パート主婦の場合、給与所得者に該当しますので年末調整対象者ですが、複数の職場から給与所得を受けている場合は年末調整ではなく、確定申告になります。

また、経営者であるとか、個人事業主なども年末調整ではなく、確定申告によって税金を納めます。

 

年末調整は、基本的には年末に行いますが、例えば、パートを年の途中でやめて、そのあと年内に給与をもらう予定がない場合は、年の途中でも年末調整の手続きが必要になります。

その他、海外に居住することになった、心身の障害により退職した、など退職が発生した場合には年末調整が必要になりますので、退職の際には年末調整をどうするかについてもチェックしましょう。

 

押さえておきたい年末調整の控除項目

控除項目は13項目ありますが、ここではパート主婦に関連のあるものだけ取り上げます。

 

パート主婦にとって一番関心の高いのは(夫の年末調整の)配偶者控除でしょう。

今まで配偶者控除満額38万円を受けられるのは、配偶者(この場合は、妻)の年収が103万円以内でしたが、今年度の申告分から年収150万円以内に枠が広がります。

 

年収が130万円を超えると、個別に社会保険に加入しなければならなくなりますが、保険料は全額控除対象になります。

 

お仕事を始める際に、年収をどれくらいに設定するか考えられたと思いますが、これから年末に向けて年収と勤務スケジュールを見直してみましょう。

 

自分名義で民間の保険(例えば、生命保険や医療保険、地震保険など)に加入している場合は、支払った保険料に対し一定割合が控除対象になります。

生命保険、介護保険、年金保険の3つに分類されますが、最大で12万円まで控除されます。

控除を受けるためには保険会社から送られてくる支払証明書の提出が必要です。

 

その他、所得から控除できるものに医療費控除や寄付金控除がありますが、これらは年末調整では行えません。

別途、確定申告を行う必要があります。

 

企業が年末調整をしてくれない場合、何をすればいい?

年末調整は、原則として雇用者(=職場)が行うことになっていますが、場合によっては年末調整を行ってくれない就業先であることも。

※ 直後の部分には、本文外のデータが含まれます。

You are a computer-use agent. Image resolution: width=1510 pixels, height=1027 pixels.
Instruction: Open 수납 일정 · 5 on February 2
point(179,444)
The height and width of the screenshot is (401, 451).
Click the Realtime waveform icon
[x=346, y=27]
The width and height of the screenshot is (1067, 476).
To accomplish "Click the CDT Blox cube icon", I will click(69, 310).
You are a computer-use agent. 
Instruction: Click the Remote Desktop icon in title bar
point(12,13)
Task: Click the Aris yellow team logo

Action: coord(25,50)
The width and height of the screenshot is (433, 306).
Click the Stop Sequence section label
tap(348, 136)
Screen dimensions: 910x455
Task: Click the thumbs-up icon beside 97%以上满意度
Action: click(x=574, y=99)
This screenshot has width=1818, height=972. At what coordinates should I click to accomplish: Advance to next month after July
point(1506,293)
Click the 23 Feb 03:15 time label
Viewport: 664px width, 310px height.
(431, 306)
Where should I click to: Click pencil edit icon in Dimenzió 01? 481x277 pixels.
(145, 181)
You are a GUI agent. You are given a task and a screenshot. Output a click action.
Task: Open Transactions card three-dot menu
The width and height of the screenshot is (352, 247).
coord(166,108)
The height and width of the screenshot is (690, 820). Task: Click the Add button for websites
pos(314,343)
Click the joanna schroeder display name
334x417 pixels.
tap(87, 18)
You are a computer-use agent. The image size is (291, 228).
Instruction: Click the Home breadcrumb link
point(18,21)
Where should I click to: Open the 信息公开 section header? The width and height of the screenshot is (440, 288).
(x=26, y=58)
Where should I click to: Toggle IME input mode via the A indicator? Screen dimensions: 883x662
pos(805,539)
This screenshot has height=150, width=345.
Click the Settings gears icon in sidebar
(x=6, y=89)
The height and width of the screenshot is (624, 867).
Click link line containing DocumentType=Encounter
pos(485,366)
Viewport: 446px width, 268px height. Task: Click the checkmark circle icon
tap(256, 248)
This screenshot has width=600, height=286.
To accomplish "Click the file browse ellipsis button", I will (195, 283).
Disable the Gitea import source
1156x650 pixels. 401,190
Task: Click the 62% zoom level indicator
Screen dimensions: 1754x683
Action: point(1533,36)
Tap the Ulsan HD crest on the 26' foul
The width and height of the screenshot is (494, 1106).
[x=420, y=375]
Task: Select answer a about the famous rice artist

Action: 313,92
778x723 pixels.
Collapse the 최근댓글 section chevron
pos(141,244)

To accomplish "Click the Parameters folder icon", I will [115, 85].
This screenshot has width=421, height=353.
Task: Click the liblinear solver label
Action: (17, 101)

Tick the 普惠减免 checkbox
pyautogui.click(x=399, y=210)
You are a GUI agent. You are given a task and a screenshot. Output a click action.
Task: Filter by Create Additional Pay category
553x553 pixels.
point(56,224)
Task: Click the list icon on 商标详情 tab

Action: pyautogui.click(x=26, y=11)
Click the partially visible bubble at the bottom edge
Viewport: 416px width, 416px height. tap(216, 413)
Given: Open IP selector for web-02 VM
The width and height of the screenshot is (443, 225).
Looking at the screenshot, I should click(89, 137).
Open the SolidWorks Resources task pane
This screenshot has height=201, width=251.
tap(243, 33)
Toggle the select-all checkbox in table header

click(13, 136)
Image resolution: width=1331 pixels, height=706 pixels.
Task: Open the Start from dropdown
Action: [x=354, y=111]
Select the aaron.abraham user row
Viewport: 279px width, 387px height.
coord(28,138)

また、自分が「給与所得者の扶養控除等(異動)申告書」を提出していなかった場合など、年末調整をしてもらえないケースがあります。

 

就業先が年末調整をしなかった場合や、年末調整で控除できない控除項目がある場合、複数から支払いを受けている場合などは、自分で確定申告を行う必要があります。

 

給与などの支払いを受けていて年末調整をしていない場合、確定申告をしないと脱税行為とみなされる場合もあるため、注意したいところです。

 

年間の医療費が高額にかかったり、ふるさと納税など寄付した場合などは、きちんと確定申告することによって控除され、節税になったり、多く還付金が戻ってくることもあります。

損しないためにもきちんと確定申告をしましょう。

 

確定申告をするためには、就業先から発行される源泉徴収票、控除を受けたい項目の支払いを証明するもの(例えば医療費だったら病院の領収証など)が必要になります。

 

申告期間は一般的に翌年の2月16日から3月15日までの1か月間です。

 

 

パート主婦の場合、たいていが年末調整で完結しますが、退職、医療費、複数からの給与収入があるなど、いくつかのキーワードで確定申告が必要な場合があります。

また、法律が変わったり、家族の状況が変わったりしている場合もあります。

損しないためにも、必ず、国税庁のホームページなどで確認したり、専門家に聞くなどして、申告漏れのないように気を付けましょう。